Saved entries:
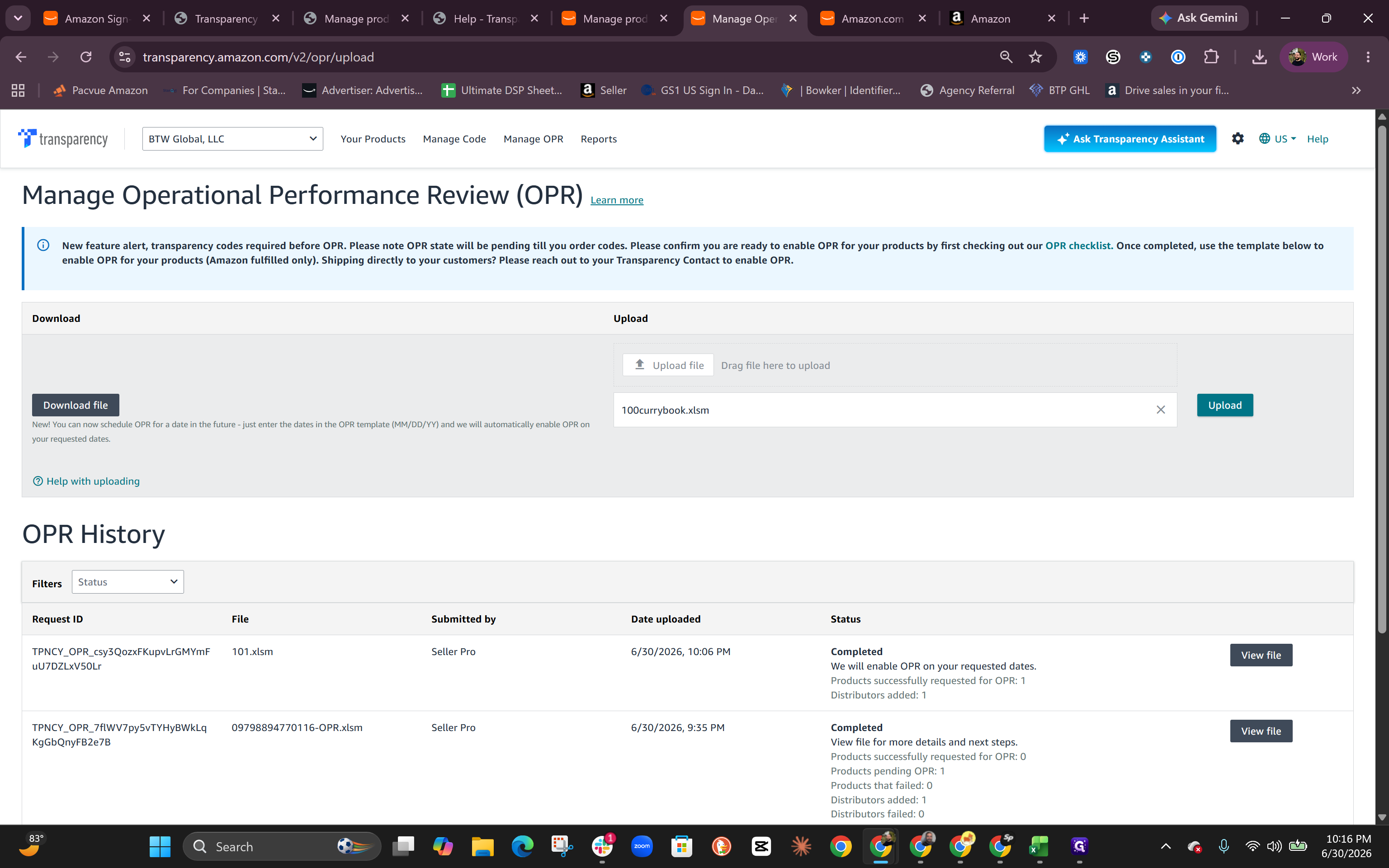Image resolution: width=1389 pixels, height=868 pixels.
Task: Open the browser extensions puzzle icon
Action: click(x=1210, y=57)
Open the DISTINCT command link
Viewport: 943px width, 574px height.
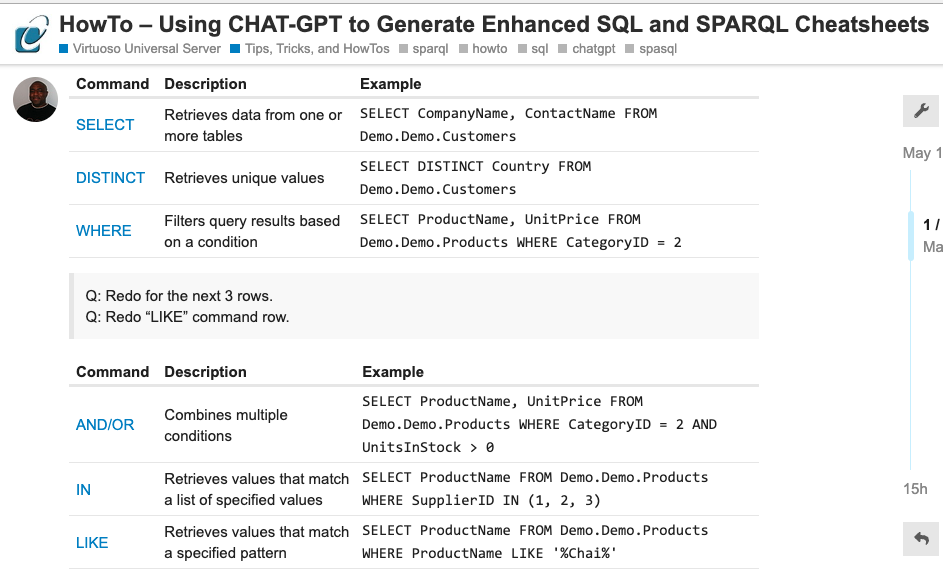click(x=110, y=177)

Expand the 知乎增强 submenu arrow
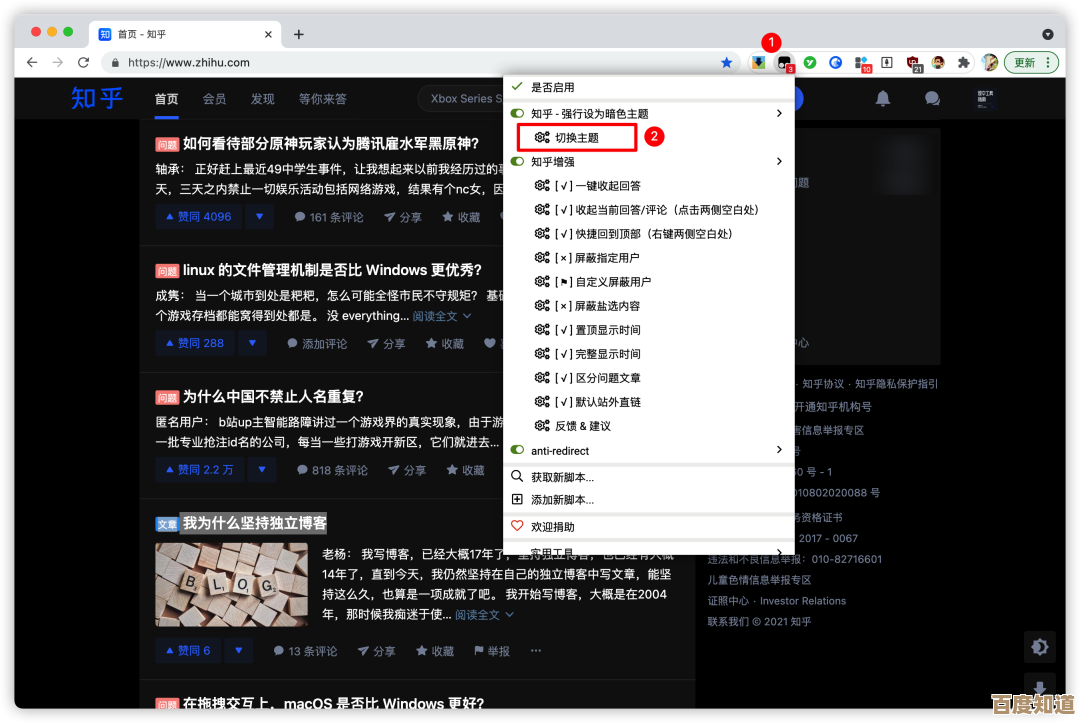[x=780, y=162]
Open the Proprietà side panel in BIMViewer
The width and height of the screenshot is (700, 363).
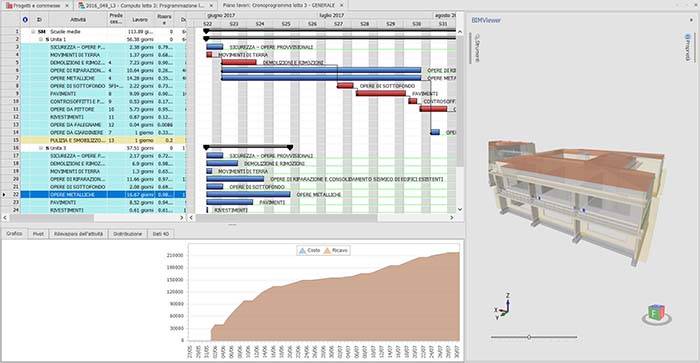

---

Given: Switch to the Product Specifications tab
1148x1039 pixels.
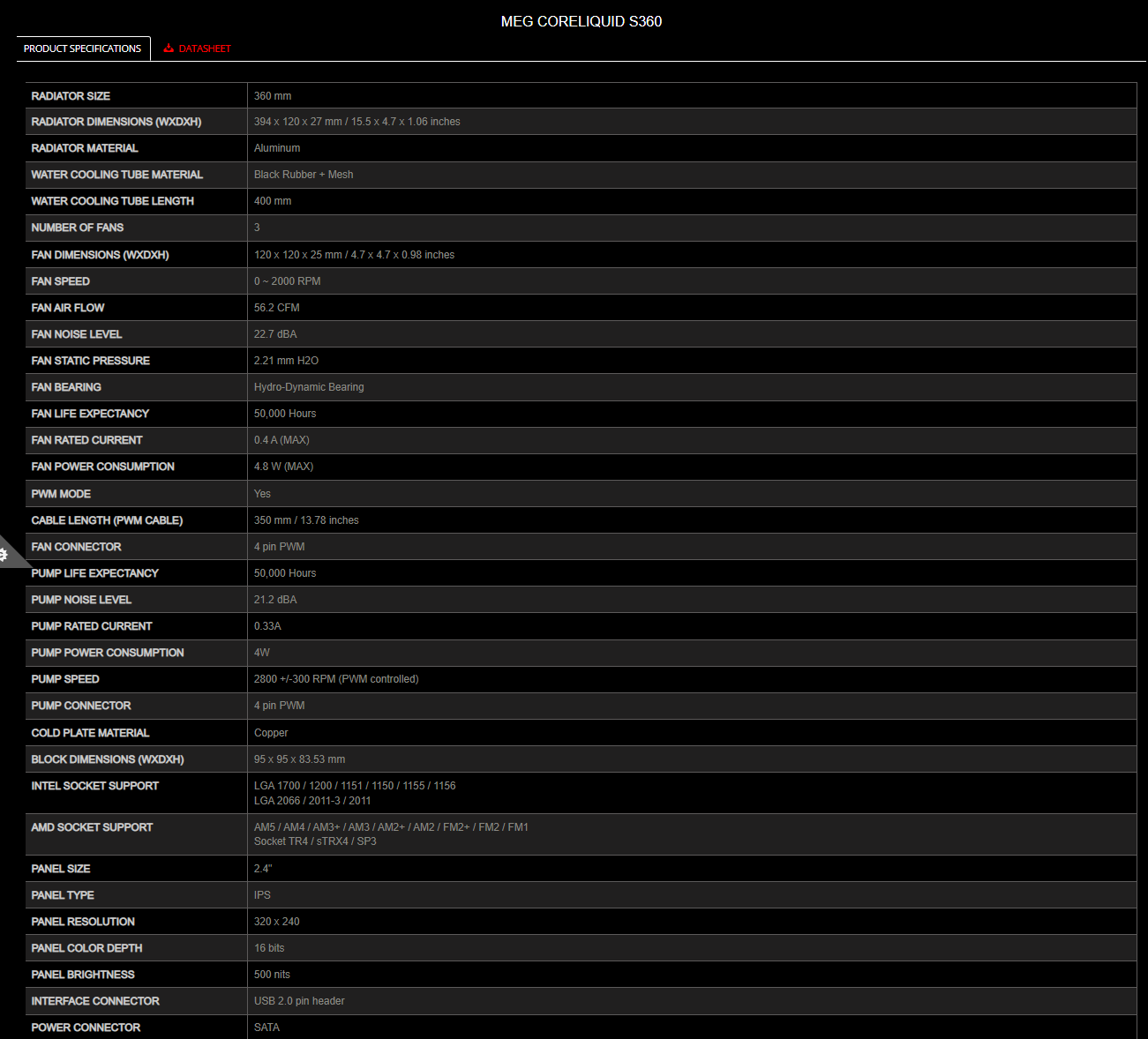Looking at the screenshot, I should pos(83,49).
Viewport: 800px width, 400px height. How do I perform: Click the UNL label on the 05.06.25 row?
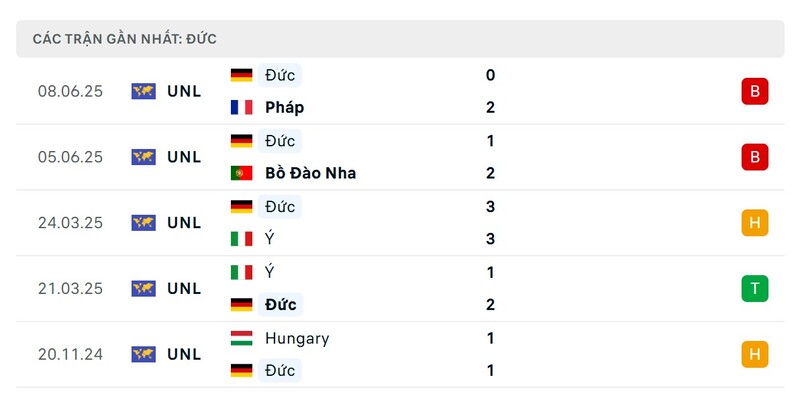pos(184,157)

...

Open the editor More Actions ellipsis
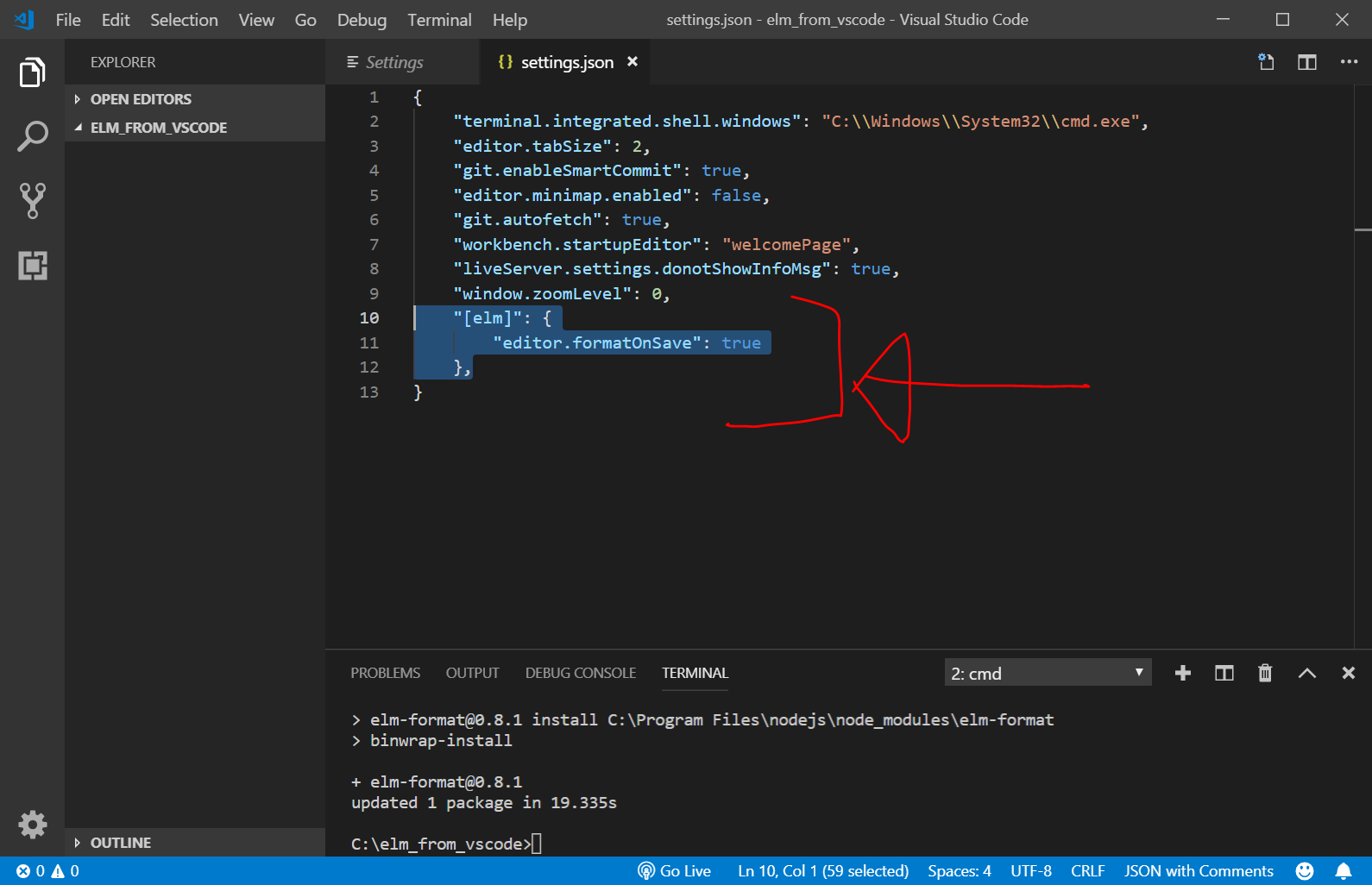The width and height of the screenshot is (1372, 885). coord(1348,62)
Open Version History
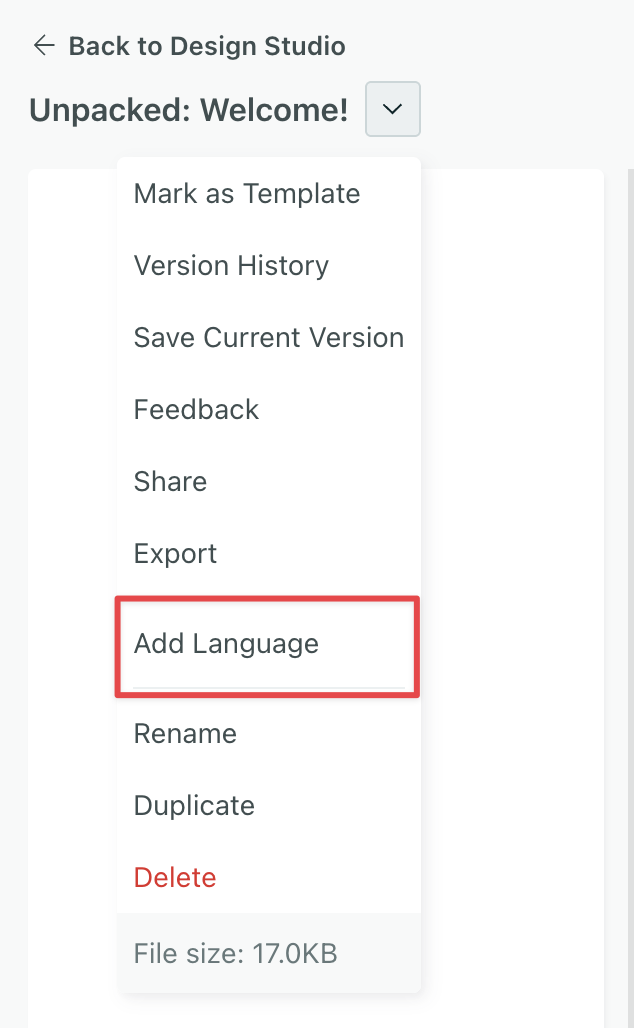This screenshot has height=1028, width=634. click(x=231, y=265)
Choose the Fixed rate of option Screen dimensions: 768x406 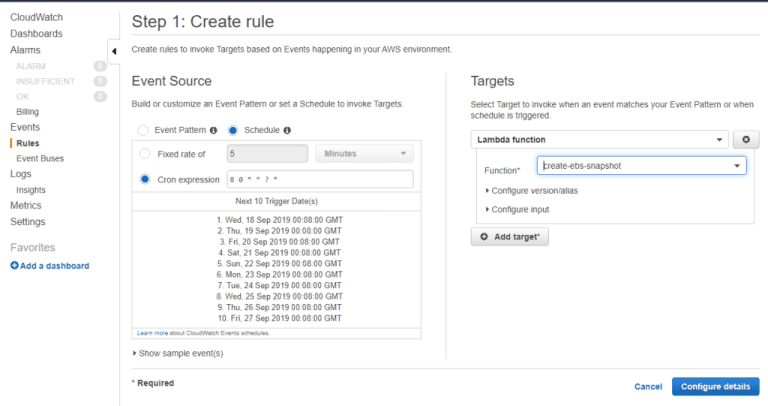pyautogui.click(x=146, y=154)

The task: Above are the records; return the lines in them from the one with "Open the DISTINCT command link" to the one with "The width and height of the screenshot is (700, 363).", inclusive, exactly and without images.

Completed task:
Open the DISTINCT command link
Viewport: 943px width, 574px height.
click(x=110, y=177)

Expand the 知乎增强 submenu arrow
[x=780, y=162]
Open the Proprietà side panel in BIMViewer
The width and height of the screenshot is (700, 363).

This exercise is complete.